In the miscellaneous debate which followed on the Consolidated Fund Bill the matter of most general interest was the action of the Government with regard to spies and alien enemies. The Home Secretary explained that while his Department was generally regarded as responsible for public safety throughout the country, he had no real power outside the metropolitan area. In this, since the war began, 120,000 cases of suspicion had been investigated, 342 persons interned, and 6,000 houses ransacked. Complaints had been made of favouritism towards Baron Schroeder and other wealthy Germans, but had the Baron not been naturalised his firm, the largest accepting house in the City, would have closed its doors, and there would have been a great commercial disaster.
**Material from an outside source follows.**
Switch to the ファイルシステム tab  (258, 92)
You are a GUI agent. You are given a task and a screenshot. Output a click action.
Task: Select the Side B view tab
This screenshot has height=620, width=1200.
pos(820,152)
To lock up all Germans and Austrians, as some people desired, might lead to reprisals, and many of them were only technically foreigners. On the question of internment, the military authority was the decisive authority under the Hague Conventions. The really dangerous spies were those of British nationality.
The spy peril had been dealt with in the other House on the previous day (Nov. 25). The Earl of Crawford then admitted that much had been done since his last speech (p. 231), but the complaints in it had been substantiated, and a clear statement should be given of the legal responsibilities of the authorities concerned, and the policy of the Government should be codified and simplified. Lord Leith of Fyvie complained that money was coming from German sources to Germans in Great Britain, that favouritism was being shown to rich enemy aliens, and that coal was being supplied to German warships from the West of Scotland and Ireland. The Lord Chancellor asked for concrete instances, stating that there was no evidence of these supplies, explained the distribution of powers between the Home Office, the War Office, and the Admiralty, who were closely co-operating, and said that cases of espionage were being carefully followed up, but the difficulty of defeating it was enormous, and the worst offenders were probably English.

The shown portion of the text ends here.